[Start of Attachment]

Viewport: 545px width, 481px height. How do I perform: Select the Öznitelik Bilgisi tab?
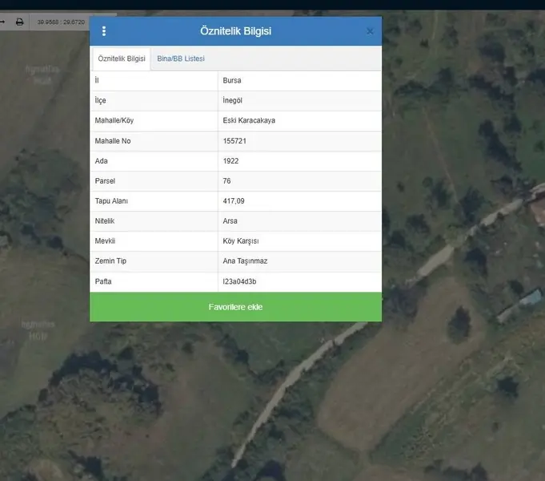[122, 59]
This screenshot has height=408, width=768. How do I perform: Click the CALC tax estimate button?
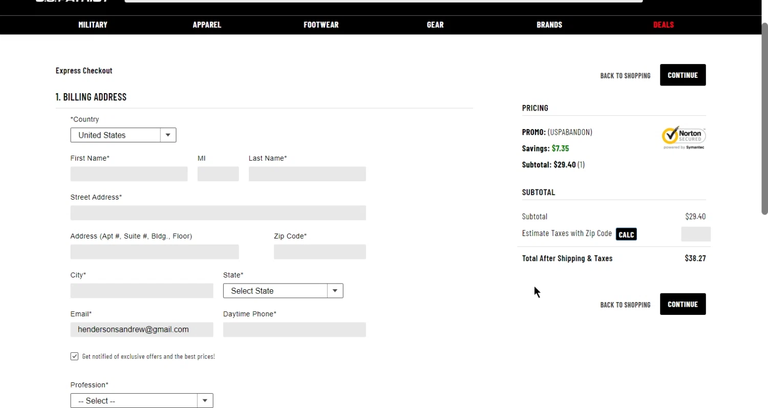pos(626,234)
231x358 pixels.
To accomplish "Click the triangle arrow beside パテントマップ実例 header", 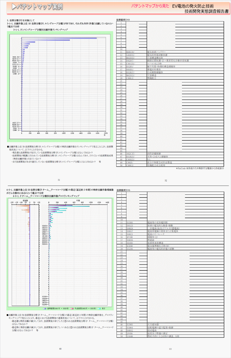I will click(14, 7).
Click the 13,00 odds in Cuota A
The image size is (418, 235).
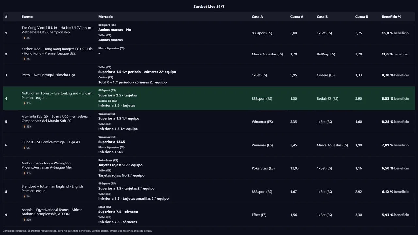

[End of Attachment]

Exactly as they appear, repeat the lines from the one containing "Click the 13,00 odds in Cuota A" through the last line of the entries, counting both ends. Pictures stay out.

Click the 13,00 odds in Cuota A
The image size is (418, 235).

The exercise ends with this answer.